Professeur de sociologie, Jean-Marc Stébé est intervenu à Bordeaux en juillet lors du lancement de la consultation internationale sur la transformation des portes métropolitaines. Ses travaux consistent à démontrer que les entrées de ville disposent d’atouts importants, mais qu’il existe des difficultés à requalifier et restructurer les vastes zones commerciales situées à l’entrée et à la sortie des villes, ces zones que l’on surnomme la « France moche ».
Faut-il mettre fin au « zoning » qui classe les différentes parties des villes selon leur intérêt ?
Mettre fin à la politique du zoning, bien sûr, et remédier à ses conséquences. Le zoning est une théorie d’aménagement urbain développé avec le mouvement moderne des architectes dans l’Entre-Deux-Guerres et qui, avec le fonctionnalisme au milieu du 20e siècle, décide d’un espace pour une fonction. Alors, bien sûr qu’il faut essayer de le remettre en cause. Les zones commerciales implantées à la périphérie des villes constituent des zones essentiellement pour la fonction commerciale. Elles correspondent à un usage pratique, facile d’accès en voiture.
Il est donc nécessaire de développer de nouveaux usages : habiter, travailler, se divertir, vieillir, se soigner et essayer d’imaginer des programmes d’architecture territoriale du pavillonnaire. Il ne faut pas penser seulement à du collectif, parce que 80% des Français veulent habiter un pavillon. Donc il faut du pavillonnaire, du collectif, du public privé, des résidences étudiantes, des résidences universitaires. Il faut aussi des programmes de services de proximité comme les agences bancaires, le PMU, le pressing, des espaces de loisirs et de repos. Aussi faire attention de ne pas supprimer nos commerces. Et imaginer des interventions douces, respectueuses de l’environnement. Autrement dit, penser l’insertion d’autres fonctions, en améliorant la qualité architecturale.
L’interface entre la campagne et la centralité urbaine
Il ne faudrait plus du tout d’entrée de ville, selon vous ?
Je n’ai pas dit cela. Il faut essayer que chaque entrée de ville ait sa propre identité. Il ne faut pas l’oublier, elles ne sont pas toutes moches non plus ! Il est nécessaire de penser une intervention sur mesure. Il est vrai que les centres-villes ont fait l’objet depuis plusieurs décennies de nombreuses requalifications, une attention particulière au patrimoine. On a piétonnisé, mis en place des mobilités décarbonées, végétalisé mais il faut penser désormais bien sûr aux zones commerciales situées aux entrées de ville.

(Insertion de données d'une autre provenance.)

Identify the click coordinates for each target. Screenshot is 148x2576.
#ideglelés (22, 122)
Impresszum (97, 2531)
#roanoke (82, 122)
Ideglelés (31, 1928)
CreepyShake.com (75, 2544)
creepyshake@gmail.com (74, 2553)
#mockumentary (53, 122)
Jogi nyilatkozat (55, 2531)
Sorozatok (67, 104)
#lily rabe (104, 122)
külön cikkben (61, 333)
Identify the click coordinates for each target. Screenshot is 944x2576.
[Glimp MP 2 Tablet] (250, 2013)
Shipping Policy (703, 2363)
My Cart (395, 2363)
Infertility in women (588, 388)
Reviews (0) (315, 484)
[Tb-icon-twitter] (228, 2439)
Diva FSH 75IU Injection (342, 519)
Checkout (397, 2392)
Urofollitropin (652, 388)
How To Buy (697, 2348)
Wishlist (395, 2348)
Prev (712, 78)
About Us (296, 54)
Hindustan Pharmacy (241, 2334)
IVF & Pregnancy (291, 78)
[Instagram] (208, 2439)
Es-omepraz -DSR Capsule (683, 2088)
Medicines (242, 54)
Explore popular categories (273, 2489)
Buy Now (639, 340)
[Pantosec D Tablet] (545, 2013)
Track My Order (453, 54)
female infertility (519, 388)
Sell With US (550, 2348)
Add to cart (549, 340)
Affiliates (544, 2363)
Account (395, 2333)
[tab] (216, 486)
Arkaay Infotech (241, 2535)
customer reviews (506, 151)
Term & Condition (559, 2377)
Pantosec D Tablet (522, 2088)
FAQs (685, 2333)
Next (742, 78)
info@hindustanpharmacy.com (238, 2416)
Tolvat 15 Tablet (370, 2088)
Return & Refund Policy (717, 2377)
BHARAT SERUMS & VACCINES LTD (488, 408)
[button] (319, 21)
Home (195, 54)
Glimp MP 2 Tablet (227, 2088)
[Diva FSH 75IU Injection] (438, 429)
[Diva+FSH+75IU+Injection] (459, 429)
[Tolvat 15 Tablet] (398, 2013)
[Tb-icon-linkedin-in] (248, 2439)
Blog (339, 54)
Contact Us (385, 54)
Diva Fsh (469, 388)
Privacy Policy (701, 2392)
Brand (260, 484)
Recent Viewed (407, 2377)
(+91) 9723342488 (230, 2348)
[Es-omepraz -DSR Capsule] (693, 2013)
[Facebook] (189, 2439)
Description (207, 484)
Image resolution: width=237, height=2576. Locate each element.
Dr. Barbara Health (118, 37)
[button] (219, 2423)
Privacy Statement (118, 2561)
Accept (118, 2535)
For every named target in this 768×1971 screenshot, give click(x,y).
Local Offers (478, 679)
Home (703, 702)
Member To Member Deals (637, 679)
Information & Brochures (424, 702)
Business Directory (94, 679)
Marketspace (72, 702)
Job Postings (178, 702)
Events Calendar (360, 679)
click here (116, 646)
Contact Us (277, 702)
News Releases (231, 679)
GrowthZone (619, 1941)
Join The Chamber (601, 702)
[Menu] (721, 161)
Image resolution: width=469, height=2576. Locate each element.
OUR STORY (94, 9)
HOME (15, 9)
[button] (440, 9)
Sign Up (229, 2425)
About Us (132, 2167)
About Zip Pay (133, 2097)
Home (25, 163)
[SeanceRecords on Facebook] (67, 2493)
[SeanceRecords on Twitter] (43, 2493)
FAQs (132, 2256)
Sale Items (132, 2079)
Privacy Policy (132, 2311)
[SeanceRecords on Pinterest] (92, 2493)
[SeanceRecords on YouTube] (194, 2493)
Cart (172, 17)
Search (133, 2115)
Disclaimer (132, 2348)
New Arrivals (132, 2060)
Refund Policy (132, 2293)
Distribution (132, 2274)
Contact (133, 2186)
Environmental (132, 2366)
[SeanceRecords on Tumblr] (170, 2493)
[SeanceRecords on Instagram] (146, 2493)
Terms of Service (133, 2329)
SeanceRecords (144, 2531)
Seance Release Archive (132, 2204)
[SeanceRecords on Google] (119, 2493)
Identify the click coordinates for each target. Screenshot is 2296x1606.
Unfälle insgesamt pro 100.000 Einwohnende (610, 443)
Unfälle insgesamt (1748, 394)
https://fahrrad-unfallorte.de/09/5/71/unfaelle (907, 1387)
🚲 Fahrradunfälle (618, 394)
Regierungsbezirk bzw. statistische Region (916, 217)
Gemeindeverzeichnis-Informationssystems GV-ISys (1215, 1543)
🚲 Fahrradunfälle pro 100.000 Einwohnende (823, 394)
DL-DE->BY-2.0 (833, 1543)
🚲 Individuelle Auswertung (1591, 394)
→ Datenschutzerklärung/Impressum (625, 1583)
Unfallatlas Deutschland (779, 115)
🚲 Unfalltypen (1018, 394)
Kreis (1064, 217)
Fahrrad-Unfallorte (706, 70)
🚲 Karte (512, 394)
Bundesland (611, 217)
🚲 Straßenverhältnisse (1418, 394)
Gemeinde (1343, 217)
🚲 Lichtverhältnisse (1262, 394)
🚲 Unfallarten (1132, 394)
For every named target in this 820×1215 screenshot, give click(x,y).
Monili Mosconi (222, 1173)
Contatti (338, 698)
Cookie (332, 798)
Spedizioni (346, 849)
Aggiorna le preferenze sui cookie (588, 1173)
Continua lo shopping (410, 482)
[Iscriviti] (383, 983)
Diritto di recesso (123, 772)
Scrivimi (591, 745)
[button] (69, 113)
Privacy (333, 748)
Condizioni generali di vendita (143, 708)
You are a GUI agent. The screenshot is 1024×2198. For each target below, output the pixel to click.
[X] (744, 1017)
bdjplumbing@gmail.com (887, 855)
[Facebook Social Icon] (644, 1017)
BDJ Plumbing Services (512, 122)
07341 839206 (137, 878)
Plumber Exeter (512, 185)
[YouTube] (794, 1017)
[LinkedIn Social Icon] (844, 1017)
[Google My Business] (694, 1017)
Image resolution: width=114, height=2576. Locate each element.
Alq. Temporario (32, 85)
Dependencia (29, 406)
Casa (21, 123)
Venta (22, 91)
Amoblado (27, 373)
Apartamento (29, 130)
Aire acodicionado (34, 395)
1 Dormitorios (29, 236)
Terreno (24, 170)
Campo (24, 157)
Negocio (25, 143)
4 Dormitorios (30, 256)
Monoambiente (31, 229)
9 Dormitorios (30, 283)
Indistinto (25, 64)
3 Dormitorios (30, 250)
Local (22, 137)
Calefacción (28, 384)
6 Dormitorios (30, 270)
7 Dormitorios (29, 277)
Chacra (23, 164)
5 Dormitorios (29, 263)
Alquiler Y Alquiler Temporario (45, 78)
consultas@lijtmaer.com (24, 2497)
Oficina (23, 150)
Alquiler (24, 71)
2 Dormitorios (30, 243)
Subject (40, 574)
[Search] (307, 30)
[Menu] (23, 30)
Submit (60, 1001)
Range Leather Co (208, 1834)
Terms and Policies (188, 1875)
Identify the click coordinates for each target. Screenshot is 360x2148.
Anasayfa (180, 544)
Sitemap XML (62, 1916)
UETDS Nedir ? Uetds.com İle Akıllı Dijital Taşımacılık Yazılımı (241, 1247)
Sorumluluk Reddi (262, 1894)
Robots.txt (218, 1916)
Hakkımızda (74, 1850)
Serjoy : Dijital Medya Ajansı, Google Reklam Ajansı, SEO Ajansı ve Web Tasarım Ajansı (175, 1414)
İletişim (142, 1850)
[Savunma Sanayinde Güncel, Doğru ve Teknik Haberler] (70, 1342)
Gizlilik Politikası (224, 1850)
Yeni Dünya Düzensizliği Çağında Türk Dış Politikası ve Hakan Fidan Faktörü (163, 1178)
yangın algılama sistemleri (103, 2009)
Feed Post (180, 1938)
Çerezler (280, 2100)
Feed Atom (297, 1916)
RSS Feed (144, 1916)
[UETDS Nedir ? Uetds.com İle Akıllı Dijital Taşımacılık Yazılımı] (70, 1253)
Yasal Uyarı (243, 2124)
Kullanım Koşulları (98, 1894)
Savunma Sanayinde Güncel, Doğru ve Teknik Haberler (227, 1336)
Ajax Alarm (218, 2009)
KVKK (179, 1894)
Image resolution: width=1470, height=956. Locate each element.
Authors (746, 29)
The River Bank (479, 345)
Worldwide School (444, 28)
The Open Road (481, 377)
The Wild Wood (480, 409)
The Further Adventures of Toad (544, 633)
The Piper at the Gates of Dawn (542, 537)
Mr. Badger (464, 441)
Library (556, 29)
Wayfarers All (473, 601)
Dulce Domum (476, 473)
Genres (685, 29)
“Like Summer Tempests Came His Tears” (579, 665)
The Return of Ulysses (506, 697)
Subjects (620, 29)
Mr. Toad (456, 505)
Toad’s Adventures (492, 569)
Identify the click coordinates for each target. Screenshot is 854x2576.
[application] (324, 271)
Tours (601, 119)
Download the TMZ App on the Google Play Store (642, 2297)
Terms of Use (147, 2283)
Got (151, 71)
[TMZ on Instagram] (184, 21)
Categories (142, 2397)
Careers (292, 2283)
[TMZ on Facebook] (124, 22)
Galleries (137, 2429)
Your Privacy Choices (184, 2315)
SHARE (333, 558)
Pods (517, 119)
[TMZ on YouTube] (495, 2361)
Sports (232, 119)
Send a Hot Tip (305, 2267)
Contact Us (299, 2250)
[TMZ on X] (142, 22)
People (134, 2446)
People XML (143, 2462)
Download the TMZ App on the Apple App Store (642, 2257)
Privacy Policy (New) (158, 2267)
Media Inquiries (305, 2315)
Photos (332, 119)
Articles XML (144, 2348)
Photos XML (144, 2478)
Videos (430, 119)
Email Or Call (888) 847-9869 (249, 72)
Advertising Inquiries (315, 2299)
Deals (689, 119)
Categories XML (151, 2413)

Quels sont les atouts des entrées de ville ?
La proximité tout d’abord : proximité de la centralité et proximité de la nature aussi, c’est à l’interface entre la campagne et la centralité urbaine. Elles offrent aussi une accessibilité assez performante aux abords d’une route, à proximité d’une autoroute. Il y a des espaces attractifs avec des prix du foncier plus faibles qu’en ville qui attire des activités économiques et qui peut attirer des citoyens de la classe moyenne aussi. On peut y prévoir des espaces assez vastes qui permettent d’aménager des zones d’habitat individuel, des espaces de verdure, des espaces d’habitat collectif.
Quelles sont les difficultés pour faire muter ces zones ?
La question du remembrement foncier est une question extrêmement délicate pour que ces nouveaux landmass soient possibles. Il est nécessaire de convaincre les propriétaires. La question du transfert d’activité est également un point extrêmement délicat. La question du remplacement des commerces par des logements est peut-être plus facile à envisager financièrement, car si on aménage un parc, le coût ne sera pas le même. L’acceptabilité de la densité n’est pas si évidente que cela non plus. On voit bien dans les zones où on redensifie, il y a énormément de critiques sur les voisins qui se retrouvent trop près.